Nicolas De Decker
RTBF, corps intermédiaires, budget : comment MR et Engagés appliquent “la tactique du salami”
Pour éviter de se rendre impopulaires, MR et Engagés découpent soigneusement leurs combats en petites tranches, selon la « tactique du salami » inventée par le Parti communiste hongrois.
On doit à la droite occidentale, belge aussi donc, d’avoir repris au communiste Antonio Gramsci son concept d’hégémonie culturelle, par lequel il faudrait imposer ses vues dans des affrontements idéologiques avantageusement cadrés avant de changer l’ordre matériel des choses, et non l’inverse. C’est ce qui fait que l’on se bagarre tant sur des guerres culturelles, par exemple davantage de la couleur du Père fouettard que de ce que les parents peuvent offrir à leurs enfants pour la saint Nicolas, et c’est ainsi que les positions de supériorité morale de la gauche se sont effondrées avec le temps. En Belgique francophone aussi. Cet emprunt à la praxis prônée par le lumineux communiste sarde est largement documenté. Mais une autre reprise à des stratèges communistes est en train de se retourner contre cette même gauche jadis si supérieure.
On la doit cette fois à un Hongrois plus obscur, c’est la «tactique du salami», appliquée par Matyas Rákosi, secrétaire général du PC au moment de son impitoyable prise de pouvoir, après la Seconde Guerre mondiale. Elle implique d’éliminer ceux qui vous déplaisent par fines tranches, progressivement, afin que les autres ne s’en aperçoivent pas, et que l’opposition ne puisse composer de bloc majoritaire adverse en réaction, «tranche par tranche, jusqu’à ce qu’il n’y ait plus rien», disait Rákosi. Les partis de gauche emploient également cette méthode consistant à pointer un petit pourcentage impopulaire à découper, parce qu’on ne risque pas d’être désapprouvé, et c’est toute la rhétorique des 1% contre les 99% sur les questions fiscales. Mais dans le monde démocratique, ce sont aujourd’hui les forces de droite qui l’appliquent avec la plus remarquable efficacité tactique, et qui leur permet de dépiauter les secteurs adverses sans s’aliéner une trop grande partie de la population.

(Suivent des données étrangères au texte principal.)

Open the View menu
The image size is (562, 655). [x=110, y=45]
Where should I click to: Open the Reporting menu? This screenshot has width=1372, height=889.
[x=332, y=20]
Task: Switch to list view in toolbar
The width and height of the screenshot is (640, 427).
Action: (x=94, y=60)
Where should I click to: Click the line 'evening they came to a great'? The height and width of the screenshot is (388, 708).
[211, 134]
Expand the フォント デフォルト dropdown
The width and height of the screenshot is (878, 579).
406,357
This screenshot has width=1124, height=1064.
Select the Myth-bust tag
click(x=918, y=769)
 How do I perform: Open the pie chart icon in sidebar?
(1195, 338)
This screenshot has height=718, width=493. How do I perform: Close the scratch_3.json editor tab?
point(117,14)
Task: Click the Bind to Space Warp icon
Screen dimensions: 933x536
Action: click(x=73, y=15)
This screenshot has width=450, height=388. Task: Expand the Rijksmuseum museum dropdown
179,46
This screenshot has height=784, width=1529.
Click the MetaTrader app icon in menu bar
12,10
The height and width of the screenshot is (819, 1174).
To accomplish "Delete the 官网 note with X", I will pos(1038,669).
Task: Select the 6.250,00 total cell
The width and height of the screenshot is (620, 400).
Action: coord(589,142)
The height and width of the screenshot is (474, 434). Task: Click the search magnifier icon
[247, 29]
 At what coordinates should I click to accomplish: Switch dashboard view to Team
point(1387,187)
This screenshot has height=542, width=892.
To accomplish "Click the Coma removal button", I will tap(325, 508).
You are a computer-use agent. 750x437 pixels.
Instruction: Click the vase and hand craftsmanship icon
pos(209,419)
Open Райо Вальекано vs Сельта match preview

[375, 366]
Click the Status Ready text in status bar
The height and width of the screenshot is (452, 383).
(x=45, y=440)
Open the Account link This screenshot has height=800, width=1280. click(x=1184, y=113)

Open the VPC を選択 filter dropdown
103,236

Cette excellence dans la précision à découper les secteurs à trancher se révèle aussi en Belgique francophone. Ainsi, à la RTBF que l’on souhaite désosser, la nouvelle ministre de tutelle s’attaquera à une petite vidéo antiraciste, diffusée sur un support affinitaire de niche de l’entreprise d’audiovisuel public, plutôt qu’aux fédérateurs événements grand public. Ainsi, dans les corps intermédiaires que l’on souhaite émincer, le futur accord de gouvernement s’en prendra prioritairement aux syndicats, et prioritairement au syndicat socialiste, plutôt qu’aux mutuelles, et surtout pas aux mutuelles chrétiennes, parce que les corps intermédiaires les moins largement soutenus sont les syndicats et pas les mutuelles, et que les organisations «pilarisées» les moins impopulaires sont les chrétiennes, et pas les socialistes. Et ainsi dans l’Etat social que l’on souhaite décharner, les prochains ministres s’en prendront d’abord aux travailleurs de la fonction publique, ceux qui sont nommés, et à leurs pensionnés, ceux qui gagnent plus que les autres, parce que personne d’autre qu’eux-mêmes n’est aujourd’hui là pour les défendre, et que c’est toujours par le plus petit bout par lequel il faut prendre un gros adversaire, quand on fait de la politique. En tout cas quand on la pratique comme il faut, donc comme on découpe un salami.